Это, как вы, несомненно, догадались, цитата из Булгакова, из «Мастера и Маргариты».
Так вот. Смотрите, смотрите на влюблённых! Им хорошо друг с другом. Они разговаривают, шутят, смеются. А их глаза? И глаза у них тоже смеются. Но как-то мгновенно становятся серьёзными и как бы безразличными к тому, что они должны были бы выразить. И эта их серьёзность, это безразличие выдают, что не выражали они главной приметы влюблённых, – радости от общения друг с другом. А не выражали, потому что большинство теперешних актёров не умеют жить в своей роли.
«Это не для самооправданья», – как написал однажды в чудесном стихотворении Давид Самойлов. Оправдываться не собираюсь. После сценария Ольшанского на моём столе оказывалось немало других, быть может, и гораздо худших.

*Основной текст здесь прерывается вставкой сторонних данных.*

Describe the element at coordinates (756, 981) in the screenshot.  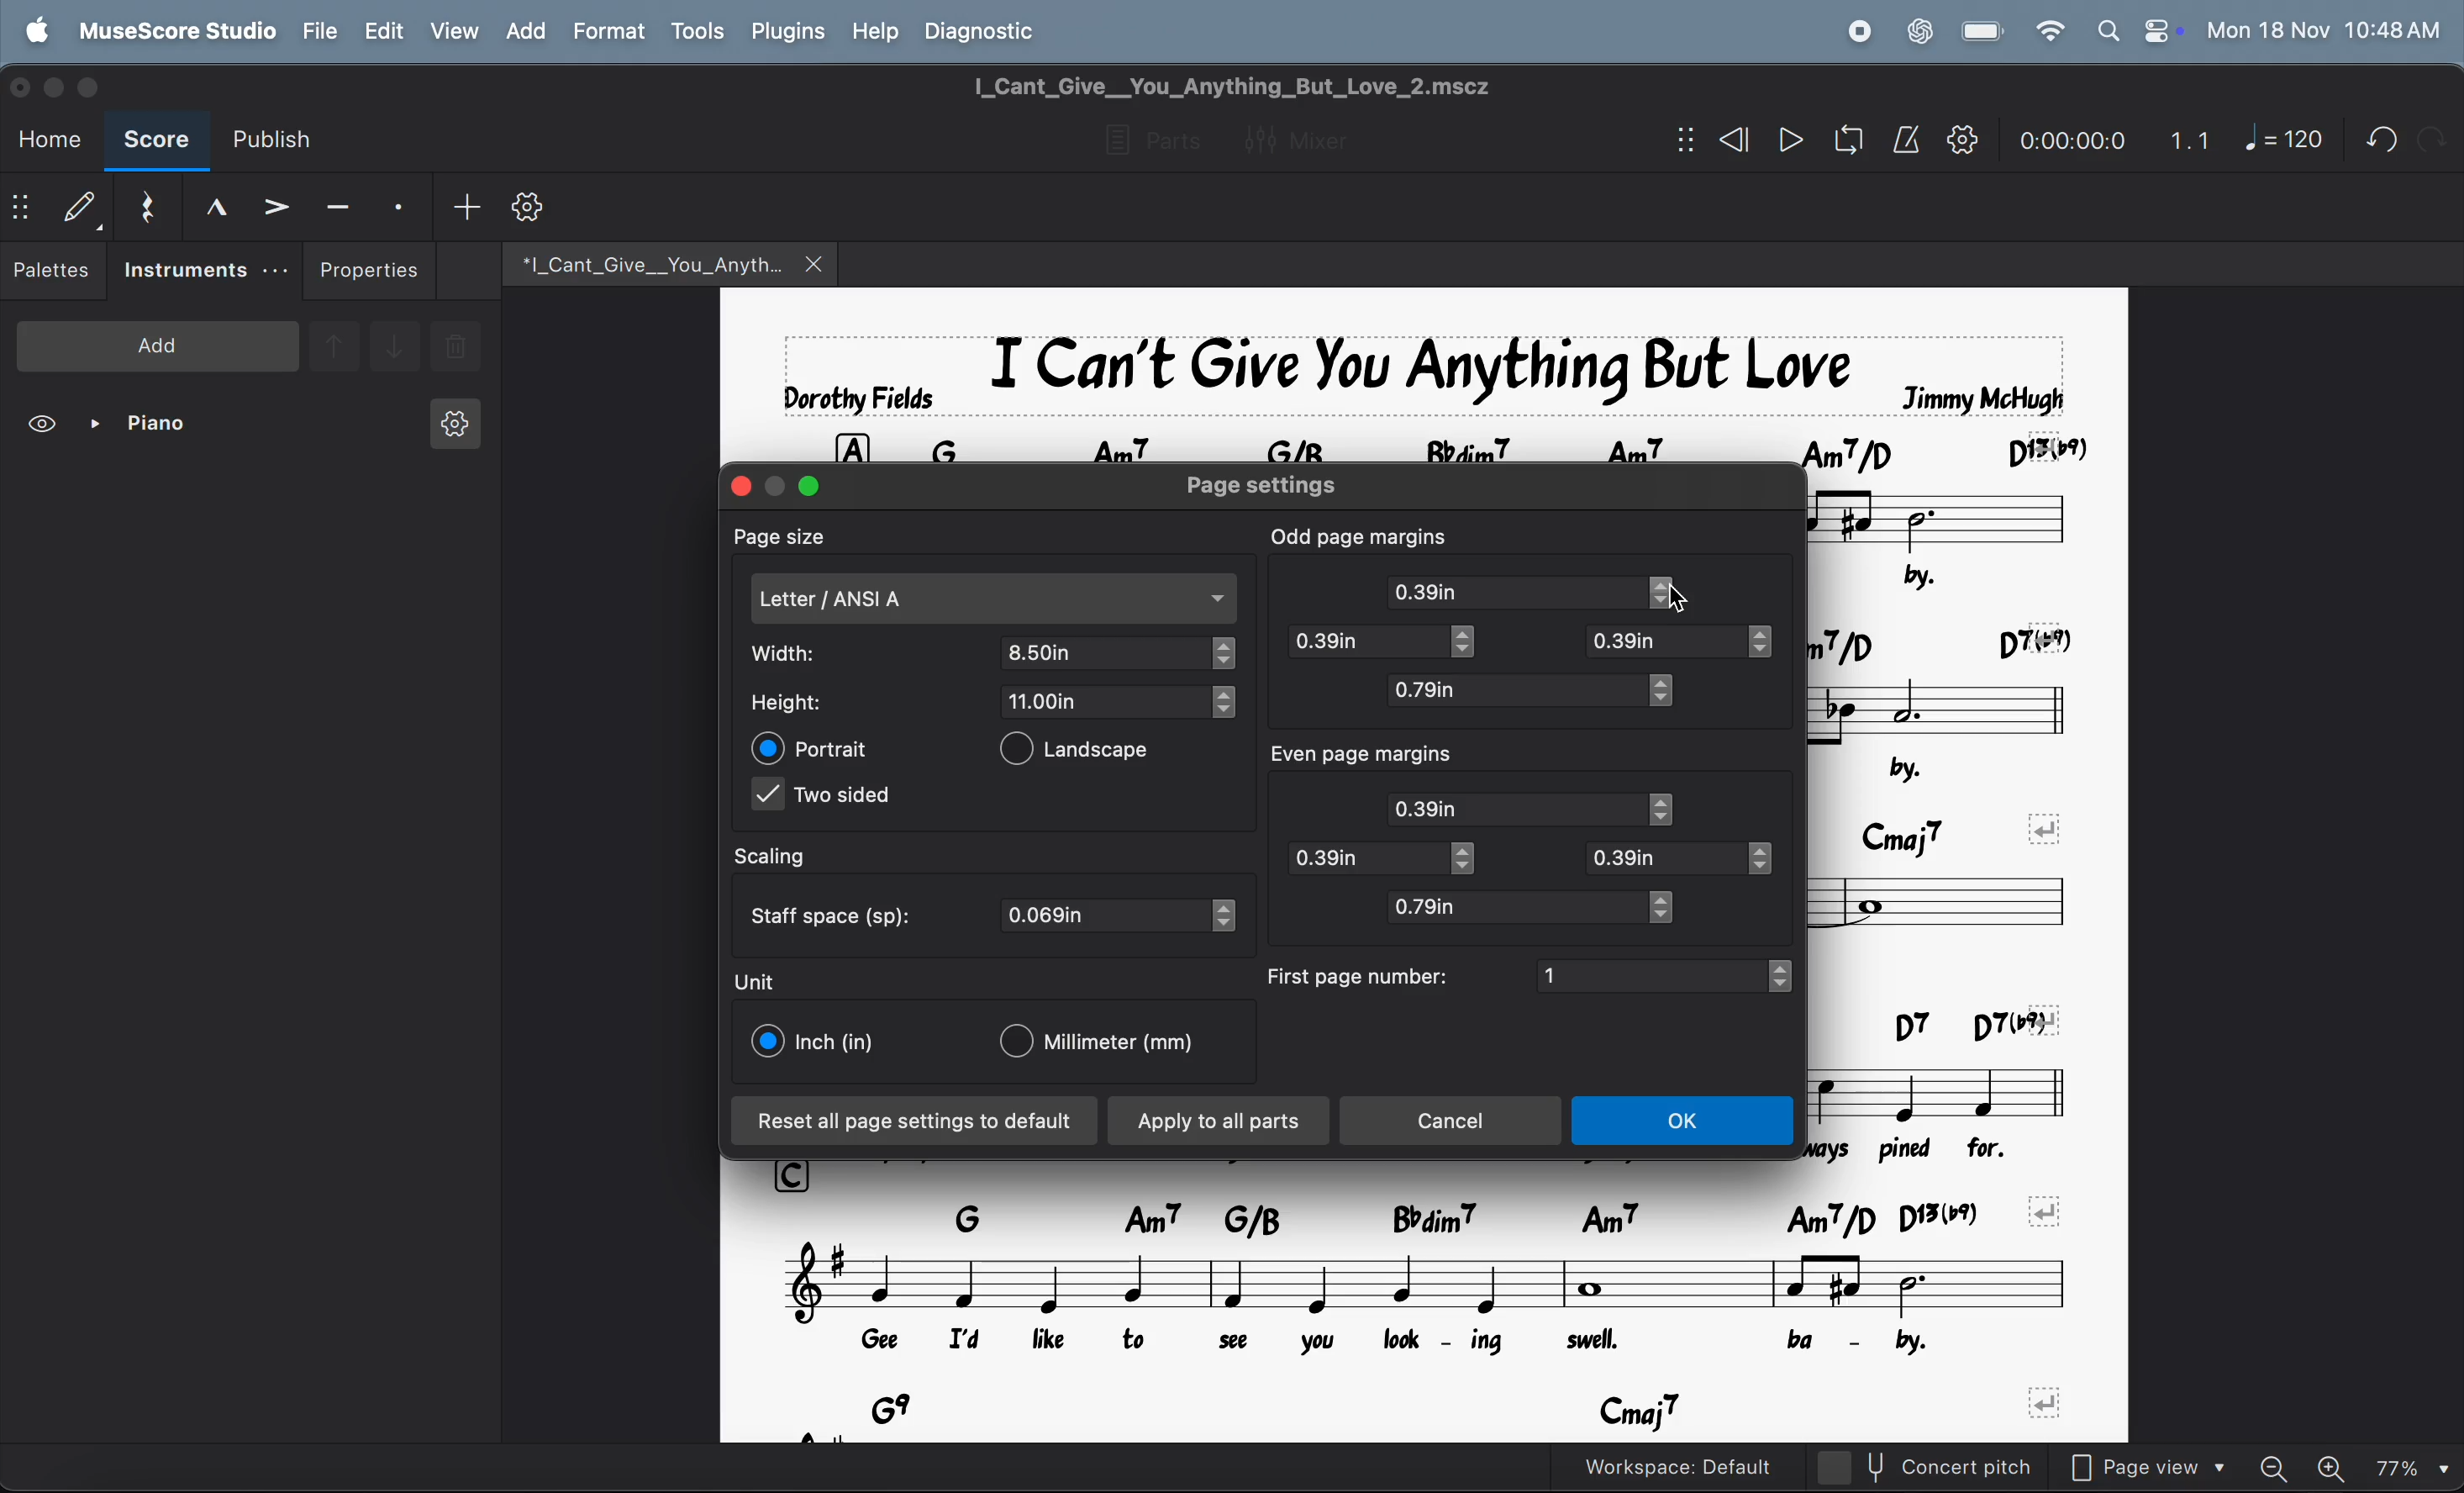
I see `unit` at that location.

Я втянулся в написание редакционных заключений. И писал их лихо, так что Скрипицын только одобрительно покрякивал, почитывая.
Я был как гоголевский Хлестаков. Помните? «.Этакая крыса, пером только – тр, тр. пошёл писать». Конечно, не желая того, он говорит это именно о себе и таких, как он. Ведь он так и начинает своё жизнеописание в доме Городничего: «Вы, может быть, думаете, что я только переписываю; нет, начальник отделения со мной на дружеской ноге». (Разрядка в цитате, как вы понимаете, моя.)

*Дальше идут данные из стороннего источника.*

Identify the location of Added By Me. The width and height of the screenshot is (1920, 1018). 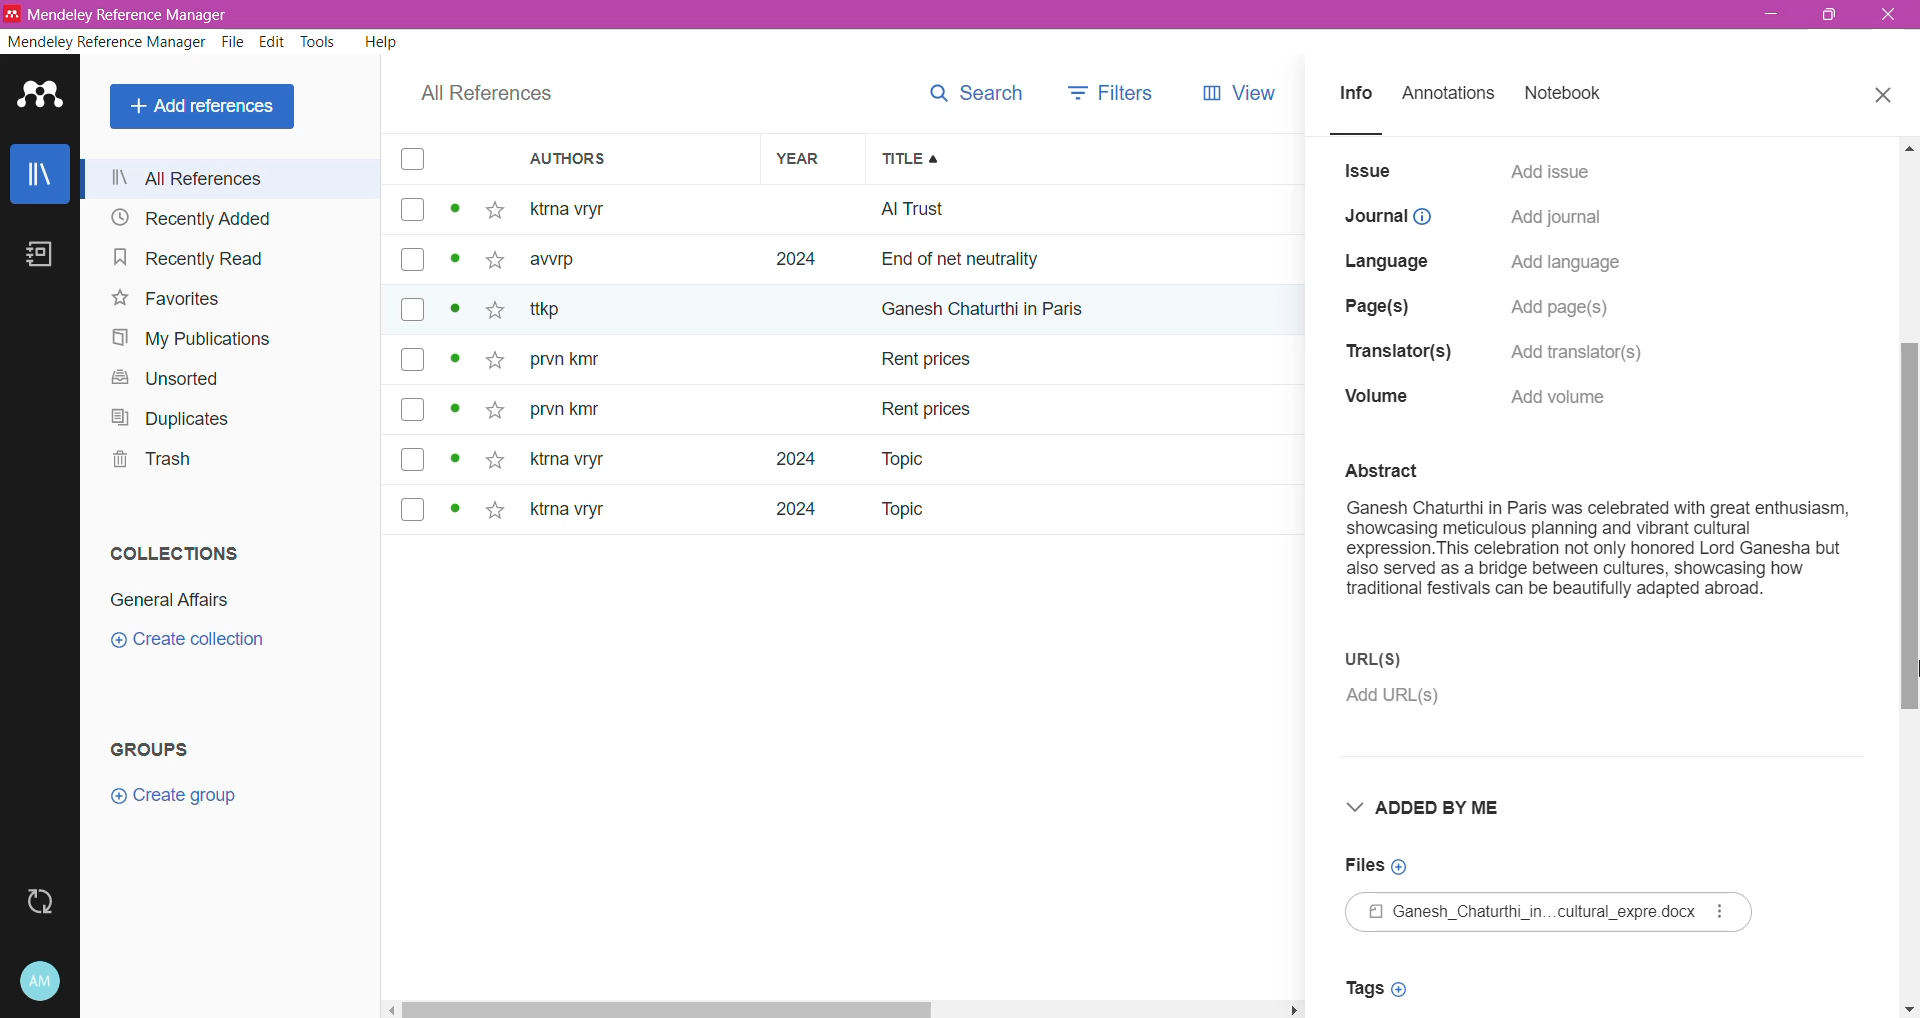
(1442, 809).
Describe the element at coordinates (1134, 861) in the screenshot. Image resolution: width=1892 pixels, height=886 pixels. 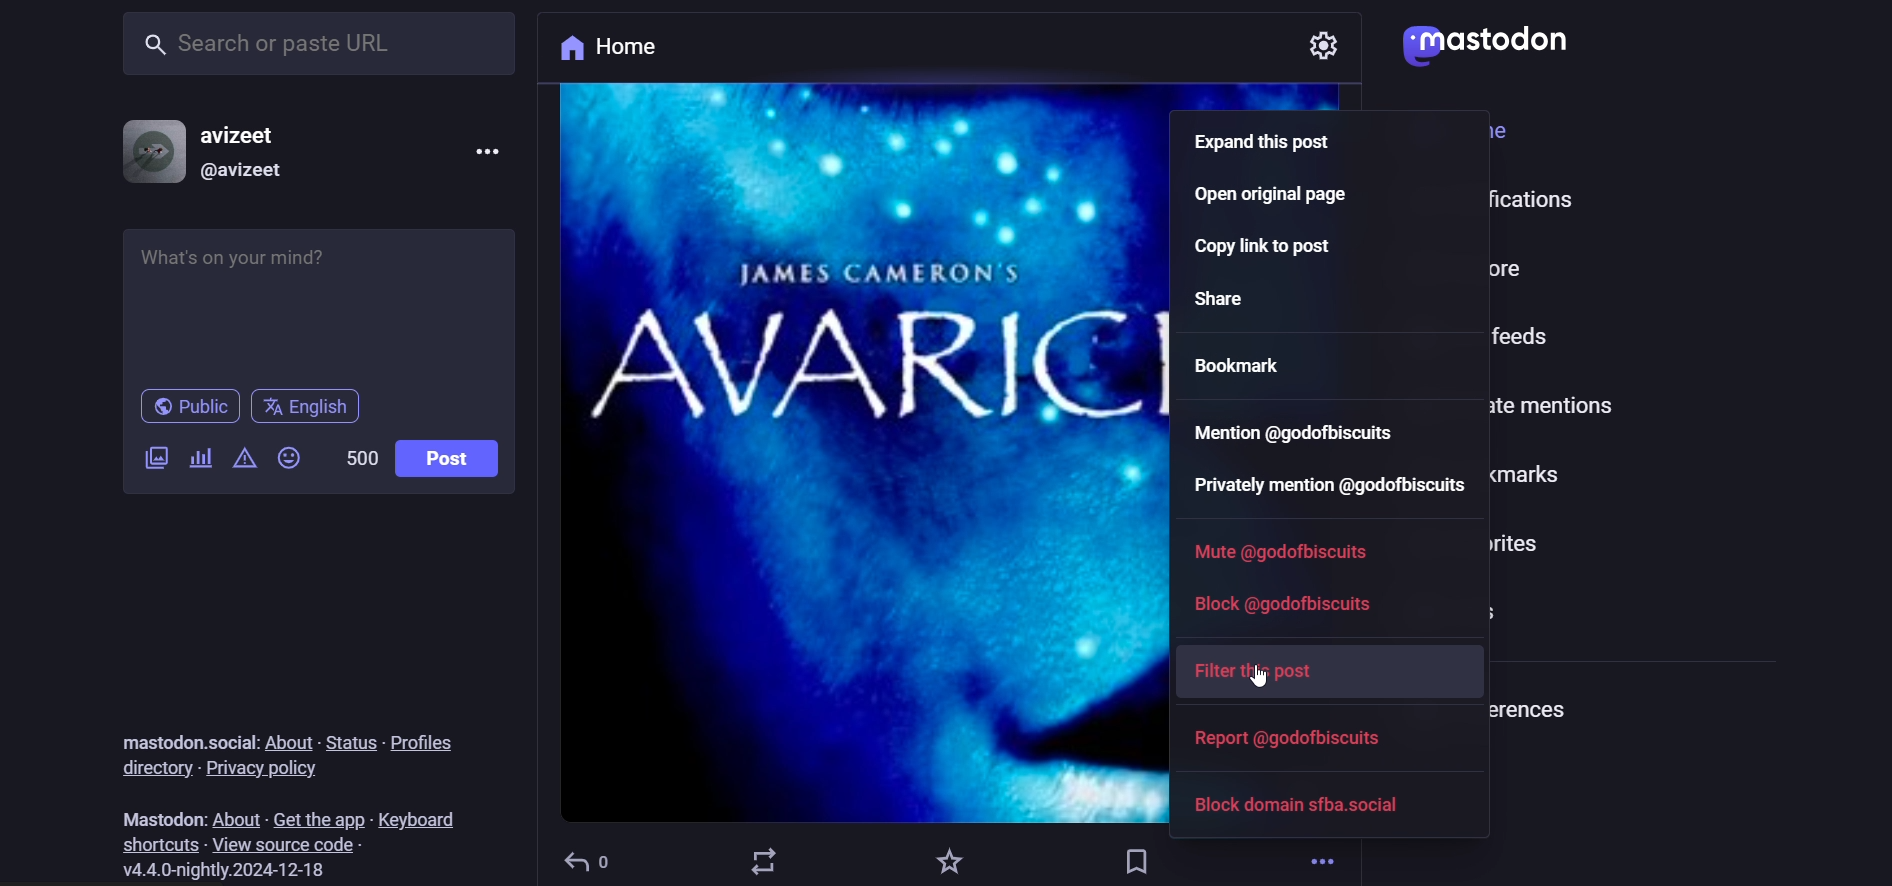
I see `bookmark` at that location.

Вот и я на пишущей машинке – только «тр, тр», – и безликое заключение готово. С начальником отделения я на дружеской ноге не был. (Как, впрочем, и Хлестаков, который тут привирает.) Но он был мною доволен. Столоначальник – тоже. А уж я-то (подражая гоголевскому стилю), я-то как был доволен этим своим местом!
* * *
Я пришёл в Комитет за несколько месяцев до открытия первого Московского международного кинофестиваля, который тогда был в диковинку, как перед этим Всемирный фестиваль молодёжи в 1957-м году, Международный конкурс имени Чайковского в 58-м или американская выставка в Сокольниках в 59-м. Попасть на подобные мероприятия было заветной мечтой москвичей. На конкурсные и внеконкурсные просмотры фильмов билеты распределялись в основном по предприятиям. В свободной продаже их почти не было или они быстро заканчивались. А для нас, работников Госкино, броня была в любом кинотеатре. Подходишь к окошечку администратора, извиняешься перед стоящей к нему очередью, суёшь в окошечко своё удостоверение и покупаешь два билета на очень неплохие места. Показы обычно составлялись хитро – в один сеанс втюхивали два фильма: какую-нибудь слезливую румынскую мелодраму, или утомительную музыкальную картину из Индии, или египетскую – с неправдоподобной даже для дошкольника героикой войны, а в конце показывали фильм, ради которого зрители проглатывали бездарную муть первого, – французский, итальянский, английский, испанский, шведский, американский. Пресса писала об удивительной доброжелательности московской публики. Я назвал бы это не доброжелательностью, а въевшейся в сознание народа привычкой получать малосъедобный продукт в довесок к съедобному. Привычка укоренилась, сделалась правилом, против которого роптать не полагалось. Да и не роптали – давно смирились!